More on the story and specs later but the parts have arrived and the build was begun.
I always begin with a handle and make it unique and indicative of the rod's birth and intended use. Pure Irony deserves such a handle and not mimicking the light weight and narrow nose of the 3wt Lightning Rod, despite it's similar small stream attack purpose. I spun a new 6.5" full wells grip worthy of the PI, but ironic in and of itself. As none have noted, the diamond serves me well; diamonds are there. A lightweight grip to accompany a 3wt is also present but fiberglass blanks are heavier so using fancy cork and a little more glue is fine. The Ironic Handle displays MIM in Morse code ~ many important memories. Kind of ironic 'cause there are none yet. Here's the handle build with my normal amount of cutting with a very fine jigsaw, then dry fitting stuff for visualizing, then gluing it all together in the handle vise, and then turning it on my lathe into to a full wells custom design grip.
Beyond the irony of a fiberglass rod in my hand after 20+ years of perfecting the carbon fiber target cast, "what's ironic?" Check the reel seat observers! I've mated a carbon fiber insert on the aluminum windowed reel seat with a raw fiberglass blank. Plus I like the notion that Pure Irony is PI, which is π, which is transcendental ~ this is just like how one feels transcendent when fishing the RFPI. :)

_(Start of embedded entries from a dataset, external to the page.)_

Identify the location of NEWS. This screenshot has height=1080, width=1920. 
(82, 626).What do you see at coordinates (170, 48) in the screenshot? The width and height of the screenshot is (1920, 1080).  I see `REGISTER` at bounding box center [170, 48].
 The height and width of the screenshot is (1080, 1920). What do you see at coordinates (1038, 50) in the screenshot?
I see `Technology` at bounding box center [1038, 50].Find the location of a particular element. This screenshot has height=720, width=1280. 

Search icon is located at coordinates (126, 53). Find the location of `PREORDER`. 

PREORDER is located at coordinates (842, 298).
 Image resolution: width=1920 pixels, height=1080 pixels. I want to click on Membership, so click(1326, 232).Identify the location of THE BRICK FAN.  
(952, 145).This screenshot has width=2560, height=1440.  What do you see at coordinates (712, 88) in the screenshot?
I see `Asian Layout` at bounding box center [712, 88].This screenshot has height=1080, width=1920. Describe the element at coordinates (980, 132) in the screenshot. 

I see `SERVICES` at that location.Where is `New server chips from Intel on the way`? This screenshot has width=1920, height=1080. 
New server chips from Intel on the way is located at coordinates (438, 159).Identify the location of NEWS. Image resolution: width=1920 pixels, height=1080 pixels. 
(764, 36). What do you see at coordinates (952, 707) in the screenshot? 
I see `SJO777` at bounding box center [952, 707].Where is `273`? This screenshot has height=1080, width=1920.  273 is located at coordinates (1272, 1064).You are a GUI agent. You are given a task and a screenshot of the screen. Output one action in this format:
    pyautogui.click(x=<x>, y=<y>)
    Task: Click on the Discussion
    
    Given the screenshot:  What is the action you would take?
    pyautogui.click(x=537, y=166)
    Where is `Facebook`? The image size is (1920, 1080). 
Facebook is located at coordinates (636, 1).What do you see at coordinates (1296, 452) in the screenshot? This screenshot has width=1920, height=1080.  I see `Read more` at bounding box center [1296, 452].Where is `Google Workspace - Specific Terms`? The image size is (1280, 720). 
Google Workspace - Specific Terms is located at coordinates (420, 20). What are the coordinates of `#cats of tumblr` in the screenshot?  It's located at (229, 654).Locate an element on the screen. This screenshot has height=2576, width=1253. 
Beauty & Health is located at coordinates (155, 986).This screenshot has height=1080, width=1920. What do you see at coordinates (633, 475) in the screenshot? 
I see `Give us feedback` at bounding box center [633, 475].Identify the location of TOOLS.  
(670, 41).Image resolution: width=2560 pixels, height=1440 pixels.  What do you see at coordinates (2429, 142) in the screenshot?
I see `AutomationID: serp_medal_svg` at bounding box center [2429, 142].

The $38 Chinese blank itself uses pre-installed ferrule plugs to mate the pieces together. I still wrapped reinforcement around the female ends and even covered up some glue marks on the inside of the male side of the rod section from these spigots. I don't know why most fiberglass blanks work this way, but they do now (I don't recall the plugs from the old days) - must be tensile strength related. When reaming the handle to assemble the butt section it was tricky to make a big hole in the cork center without destroying the handle in the process - fiberglass blanks are much fatter in the butt and care must be taken on this step to avoid heat or torque or vibration from ripping the handle apart.
The wrapping of my chosen single foot guides, the stripping guide, and other adornments on the rod was typical, except that I made a patterned spiral design in pearl & black 3D mylar to adorn the butt section. I chose grey & blue colorfast nylon to both match the carbon reel seat insert as well as jazz up the natural fiberglass material. I used 2 color spirals on the ferrules and multiple colors butted together on the guides. It looks good IMO.